» **Try it**
Return the data below exactly, but only from the line containing "Where should I click to: Expand" through the line containing "You are a computer-use agent. The", with both of those lines included.
........
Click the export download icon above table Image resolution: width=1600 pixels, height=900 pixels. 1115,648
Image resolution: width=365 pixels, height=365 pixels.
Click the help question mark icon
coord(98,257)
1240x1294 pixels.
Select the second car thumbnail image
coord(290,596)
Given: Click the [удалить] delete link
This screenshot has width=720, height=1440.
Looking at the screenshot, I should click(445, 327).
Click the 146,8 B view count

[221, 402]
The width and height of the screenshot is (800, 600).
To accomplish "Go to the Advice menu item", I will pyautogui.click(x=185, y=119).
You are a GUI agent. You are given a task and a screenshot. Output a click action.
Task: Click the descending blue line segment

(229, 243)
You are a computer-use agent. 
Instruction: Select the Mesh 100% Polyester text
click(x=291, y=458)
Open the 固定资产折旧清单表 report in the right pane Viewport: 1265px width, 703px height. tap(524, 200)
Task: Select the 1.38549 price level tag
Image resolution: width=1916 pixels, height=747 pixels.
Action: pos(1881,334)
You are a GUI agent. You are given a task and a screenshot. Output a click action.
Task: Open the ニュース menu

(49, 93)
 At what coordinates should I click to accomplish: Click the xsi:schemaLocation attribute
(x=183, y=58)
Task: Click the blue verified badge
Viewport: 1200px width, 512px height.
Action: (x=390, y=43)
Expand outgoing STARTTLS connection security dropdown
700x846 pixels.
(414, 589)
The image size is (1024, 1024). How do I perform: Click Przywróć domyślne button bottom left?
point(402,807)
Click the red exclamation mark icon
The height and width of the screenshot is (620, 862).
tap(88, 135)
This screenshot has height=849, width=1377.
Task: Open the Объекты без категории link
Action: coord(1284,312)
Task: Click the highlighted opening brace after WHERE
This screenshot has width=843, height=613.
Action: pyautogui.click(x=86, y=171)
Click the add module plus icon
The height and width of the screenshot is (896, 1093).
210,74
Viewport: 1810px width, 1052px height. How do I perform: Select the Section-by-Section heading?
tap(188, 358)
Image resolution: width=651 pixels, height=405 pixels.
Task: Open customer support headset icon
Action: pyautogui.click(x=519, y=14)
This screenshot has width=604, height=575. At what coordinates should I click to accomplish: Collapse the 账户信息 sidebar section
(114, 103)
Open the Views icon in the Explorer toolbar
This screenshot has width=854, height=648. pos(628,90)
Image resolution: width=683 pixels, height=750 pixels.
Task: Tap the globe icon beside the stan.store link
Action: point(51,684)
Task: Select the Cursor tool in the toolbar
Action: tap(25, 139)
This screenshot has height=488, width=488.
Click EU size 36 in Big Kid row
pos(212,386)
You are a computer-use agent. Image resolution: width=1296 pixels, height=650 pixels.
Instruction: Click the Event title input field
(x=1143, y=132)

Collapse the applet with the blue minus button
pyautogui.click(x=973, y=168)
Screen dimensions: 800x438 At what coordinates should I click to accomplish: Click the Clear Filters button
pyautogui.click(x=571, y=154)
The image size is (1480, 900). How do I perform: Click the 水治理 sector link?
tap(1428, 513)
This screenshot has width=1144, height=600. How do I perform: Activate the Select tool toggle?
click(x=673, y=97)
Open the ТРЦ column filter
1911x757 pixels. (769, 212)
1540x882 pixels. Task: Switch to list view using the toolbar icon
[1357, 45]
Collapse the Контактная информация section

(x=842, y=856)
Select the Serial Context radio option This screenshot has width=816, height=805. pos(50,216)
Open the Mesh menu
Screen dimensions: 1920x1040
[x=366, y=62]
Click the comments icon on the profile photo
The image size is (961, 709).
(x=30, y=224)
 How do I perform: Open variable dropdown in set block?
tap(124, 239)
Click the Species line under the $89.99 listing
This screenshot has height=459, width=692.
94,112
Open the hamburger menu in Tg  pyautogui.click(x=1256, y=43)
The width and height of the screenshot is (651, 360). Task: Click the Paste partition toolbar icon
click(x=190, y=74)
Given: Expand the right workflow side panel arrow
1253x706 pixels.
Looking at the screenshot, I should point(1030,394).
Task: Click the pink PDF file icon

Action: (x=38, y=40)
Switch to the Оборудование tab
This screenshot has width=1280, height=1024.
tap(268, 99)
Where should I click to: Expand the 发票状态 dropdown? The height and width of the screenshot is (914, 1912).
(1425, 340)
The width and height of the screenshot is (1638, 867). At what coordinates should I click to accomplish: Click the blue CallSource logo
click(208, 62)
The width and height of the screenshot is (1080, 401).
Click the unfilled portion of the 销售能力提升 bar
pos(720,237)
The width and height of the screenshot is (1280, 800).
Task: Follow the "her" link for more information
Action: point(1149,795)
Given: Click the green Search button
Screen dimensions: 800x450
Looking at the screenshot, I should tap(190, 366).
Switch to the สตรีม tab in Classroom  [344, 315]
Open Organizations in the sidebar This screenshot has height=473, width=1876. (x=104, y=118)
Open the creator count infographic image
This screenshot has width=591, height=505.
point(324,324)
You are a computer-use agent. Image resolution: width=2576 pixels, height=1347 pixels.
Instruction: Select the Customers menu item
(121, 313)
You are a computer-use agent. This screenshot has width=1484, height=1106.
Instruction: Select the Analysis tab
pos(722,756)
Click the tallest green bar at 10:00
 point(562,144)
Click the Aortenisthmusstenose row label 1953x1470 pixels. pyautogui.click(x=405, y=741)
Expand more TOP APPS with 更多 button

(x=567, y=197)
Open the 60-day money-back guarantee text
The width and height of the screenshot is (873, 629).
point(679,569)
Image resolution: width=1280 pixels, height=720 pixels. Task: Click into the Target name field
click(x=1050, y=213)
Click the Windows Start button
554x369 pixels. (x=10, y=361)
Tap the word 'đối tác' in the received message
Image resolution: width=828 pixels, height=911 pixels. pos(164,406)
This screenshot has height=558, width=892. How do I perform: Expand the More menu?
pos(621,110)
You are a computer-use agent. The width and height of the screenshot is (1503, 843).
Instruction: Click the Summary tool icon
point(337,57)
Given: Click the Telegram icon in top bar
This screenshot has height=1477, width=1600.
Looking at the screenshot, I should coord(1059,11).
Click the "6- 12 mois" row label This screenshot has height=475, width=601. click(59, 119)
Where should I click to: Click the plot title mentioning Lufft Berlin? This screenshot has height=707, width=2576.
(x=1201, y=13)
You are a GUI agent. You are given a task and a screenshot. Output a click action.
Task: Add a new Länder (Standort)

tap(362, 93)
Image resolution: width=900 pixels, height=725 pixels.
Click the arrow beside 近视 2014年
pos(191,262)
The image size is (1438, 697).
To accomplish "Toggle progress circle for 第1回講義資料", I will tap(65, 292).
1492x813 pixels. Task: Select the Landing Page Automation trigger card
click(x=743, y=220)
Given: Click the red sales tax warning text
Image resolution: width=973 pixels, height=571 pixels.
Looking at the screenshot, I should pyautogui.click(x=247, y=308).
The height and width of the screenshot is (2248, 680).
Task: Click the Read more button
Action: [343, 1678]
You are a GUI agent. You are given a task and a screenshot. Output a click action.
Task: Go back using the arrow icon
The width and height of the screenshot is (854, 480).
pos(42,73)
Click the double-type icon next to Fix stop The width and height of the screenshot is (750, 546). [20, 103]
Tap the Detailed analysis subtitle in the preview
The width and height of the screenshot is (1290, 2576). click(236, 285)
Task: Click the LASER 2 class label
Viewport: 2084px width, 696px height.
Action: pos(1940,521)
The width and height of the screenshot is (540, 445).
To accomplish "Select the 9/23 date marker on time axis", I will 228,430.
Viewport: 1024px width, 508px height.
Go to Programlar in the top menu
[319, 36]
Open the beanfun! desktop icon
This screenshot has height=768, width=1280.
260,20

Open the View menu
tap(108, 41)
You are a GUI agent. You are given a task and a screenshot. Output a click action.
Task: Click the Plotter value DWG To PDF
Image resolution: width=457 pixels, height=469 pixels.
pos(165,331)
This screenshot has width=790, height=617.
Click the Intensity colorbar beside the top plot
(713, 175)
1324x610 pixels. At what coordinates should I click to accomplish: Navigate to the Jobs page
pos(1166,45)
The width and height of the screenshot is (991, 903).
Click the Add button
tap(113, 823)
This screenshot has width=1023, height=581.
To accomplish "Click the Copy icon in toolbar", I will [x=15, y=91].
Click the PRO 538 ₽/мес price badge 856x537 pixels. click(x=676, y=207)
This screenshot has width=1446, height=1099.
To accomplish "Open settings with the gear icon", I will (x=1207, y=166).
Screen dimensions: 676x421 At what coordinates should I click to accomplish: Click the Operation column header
........
» **Response**
Where should I click to: Expand the 发票状态 dropdown? The height and width of the screenshot is (914, 1912).
(1425, 340)
The width and height of the screenshot is (1638, 867). At what coordinates should I click to accomplish: Click the blue CallSource logo
click(208, 62)
The width and height of the screenshot is (1080, 401).
Click the unfilled portion of the 销售能力提升 bar
pos(720,237)
The width and height of the screenshot is (1280, 800).
Task: Follow the "her" link for more information
Action: point(1149,795)
Given: Click the green Search button
Screen dimensions: 800x450
Looking at the screenshot, I should tap(190, 366).
Switch to the สตรีม tab in Classroom  [344, 315]
Open Organizations in the sidebar This screenshot has height=473, width=1876. (x=104, y=118)
Open the creator count infographic image
This screenshot has width=591, height=505.
point(324,324)
You are a computer-use agent. Image resolution: width=2576 pixels, height=1347 pixels.
Instruction: Select the Customers menu item
(121, 313)
You are a computer-use agent. This screenshot has width=1484, height=1106.
Instruction: Select the Analysis tab
pos(722,756)
Click the tallest green bar at 10:00
 point(562,144)
Click the Aortenisthmusstenose row label 1953x1470 pixels. pyautogui.click(x=405, y=741)
Expand more TOP APPS with 更多 button

(x=567, y=197)
Open the 60-day money-back guarantee text
The width and height of the screenshot is (873, 629).
point(679,569)
Image resolution: width=1280 pixels, height=720 pixels. Task: Click into the Target name field
click(x=1050, y=213)
Click the Windows Start button
554x369 pixels. (x=10, y=361)
Tap the word 'đối tác' in the received message
Image resolution: width=828 pixels, height=911 pixels. pos(164,406)
This screenshot has height=558, width=892. How do I perform: Expand the More menu?
pos(621,110)
You are a computer-use agent. The width and height of the screenshot is (1503, 843).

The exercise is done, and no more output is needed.